Gartner specifies integrated radio frequency and power management circuits as short-supply components that delayed production and affected sales. However, there was good news for the phone companies as premium phones grew in popularity during the quarter despite overall sales declining.

Looking at the top five, Samsung maintained its position as number one with 69 million sales despite the market share falling by 1.9% year / year. The Korean company was helped by high demand for their Galaxy Z Fold 3 and Galaxy Z Flip 3 devices.

Apple (48 million) was slightly ahead of Xiaomi (44 million). Gartner writes that upgrades to the iPhone 13 series, such as the bionic A15 sensor and camera, combined with Apple’s trade-in applications, helped boost sales. Xiaomi, meanwhile, continued its expansion in Europe and the Middle East.

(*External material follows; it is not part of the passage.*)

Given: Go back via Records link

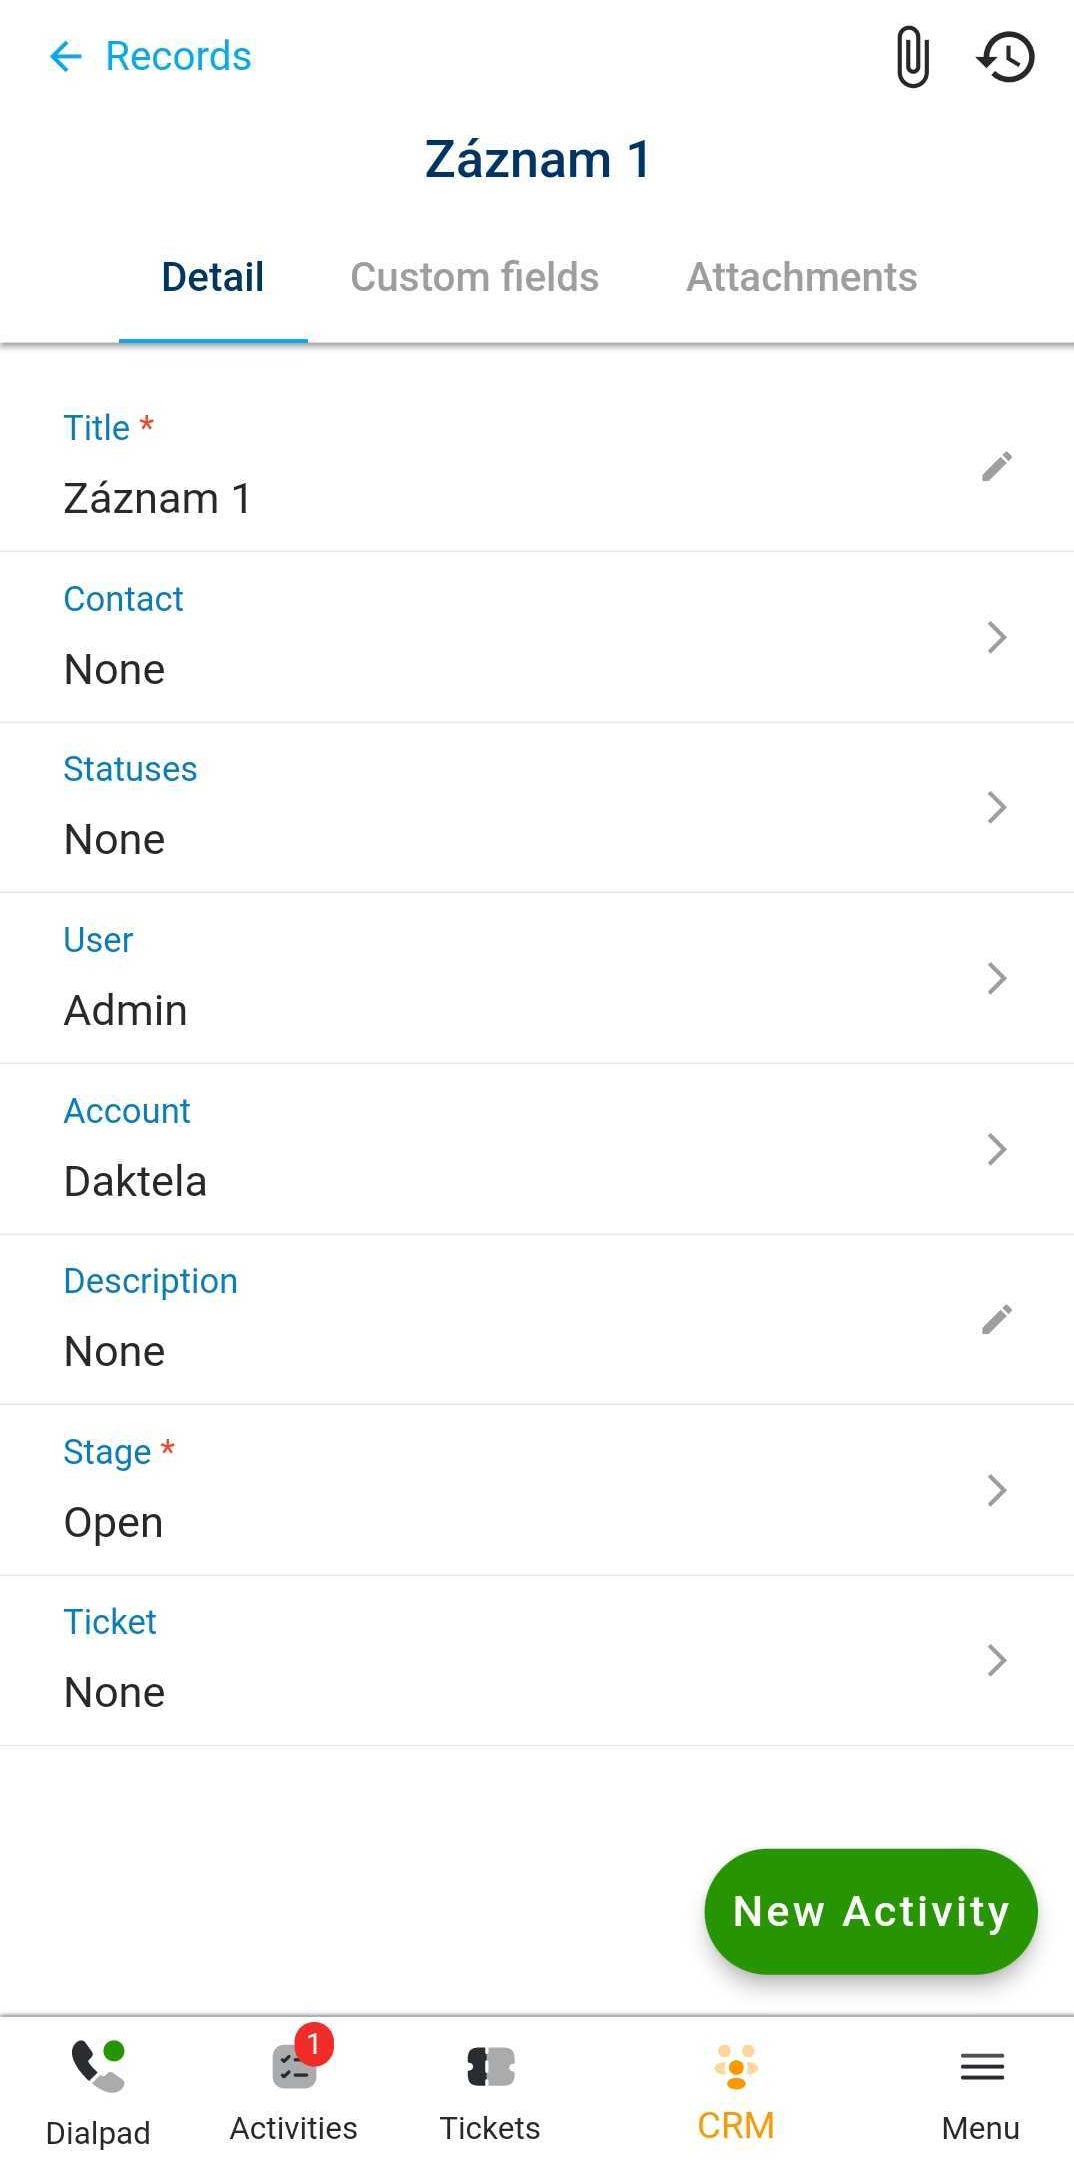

Fourth place Vivo experienced the largest annual growth with an increase of 20.9% to 36 million. The third Chinese producer on the list, OPPO, took the fifth position with 33 million sales.

While last year’s lockdowns gave smartphone sales a boost, most of the decline in the third quarter of 2021 can be attributed to the chip crisis, which is affecting virtually every electronic consumer product (and vehicle) out there, from increasingly expensive graphics cards to consoles. It has even led some manufacturers to sell gaming PCs without dedicated GPUs.